[Excerpt to read]
================================

Imamzadeh Yahya, a beautiful shrine in Varamin, near Tehran, Iran, dating back 700+ years.

Notice the white gaps between the wall tiles.

What you see is a holy place stripped of its beauty by Western archaelogists.

A thread about archaeology, colonialism, museums, and theft:
In the 1800s, Western archaeologists began excavating in Iran.

The French pressured Iran, weak and indebted, to give it a monopoly.

This allowed them to take half of what they found.

Religious sites were exempted.

Yet, Imamzadeh Yahya was pillaged. ALL tiles were stolen.
Hundreds of lustrous tiles once covered the shrine's wall, many from the 1200s.

They were stripped and stolen by archaeologists, spirited away to Western museums.

This is what those tiles looked like.

These images are taken from the sites of the museums that keep them today.
In the late 1800s, after being robbed of its tiles, locals in Varamin began purchasing new tiles to cover the shrine's walls.

Those are the blue and yellow tiles on the shrine today.

But notice how the replacements installed after the theft barely fill the gaps in the wall.
Original tiles were smuggled out of Iran. Today they are found in museums around the world- Chicago, St. Petersburg, London, Honolulu.

The whole world has a piece of Varamin, while the original shrine sits stripped of its past beauty.

brill.com/view/journals/…
Here is the mihrab of the shrine.

It was lifted in its entirety, and today its beauty graces a museum - in Hawaii.

================================

[Data excerpt]
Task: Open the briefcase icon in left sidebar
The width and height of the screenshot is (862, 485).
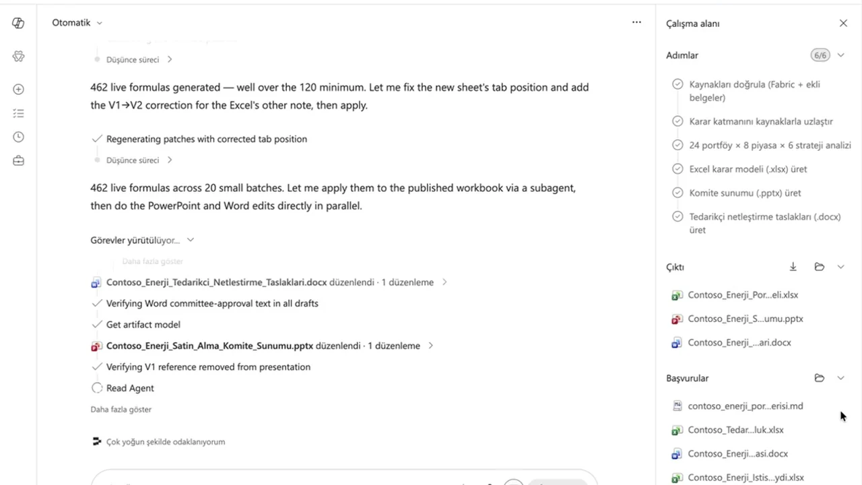Action: point(18,160)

================================

Reproduce the thread about the Imamzadeh Yahya shrine word for word and in full.

[Answer to this exercise]
Imamzadeh Yahya, a beautiful shrine in Varamin, near Tehran, Iran, dating back 700+ years.

Notice the white gaps between the wall tiles.

What you see is a holy place stripped of its beauty by Western archaelogists.

A thread about archaeology, colonialism, museums, and theft:
In the 1800s, Western archaeologists began excavating in Iran.

The French pressured Iran, weak and indebted, to give it a monopoly.

This allowed them to take half of what they found.

Religious sites were exempted.

Yet, Imamzadeh Yahya was pillaged. ALL tiles were stolen.
Hundreds of lustrous tiles once covered the shrine's wall, many from the 1200s.

They were stripped and stolen by archaeologists, spirited away to Western museums.

This is what those tiles looked like.

These images are taken from the sites of the museums that keep them today.
In the late 1800s, after being robbed of its tiles, locals in Varamin began purchasing new tiles to cover the shrine's walls.

Those are the blue and yellow tiles on the shrine today.

But notice how the replacements installed after the theft barely fill the gaps in the wall.
Original tiles were smuggled out of Iran. Today they are found in museums around the world- Chicago, St. Petersburg, London, Honolulu.

The whole world has a piece of Varamin, while the original shrine sits stripped of its past beauty.

brill.com/view/journals/…
Here is the mihrab of the shrine.

It was lifted in its entirety, and today its beauty graces a museum - in Hawaii.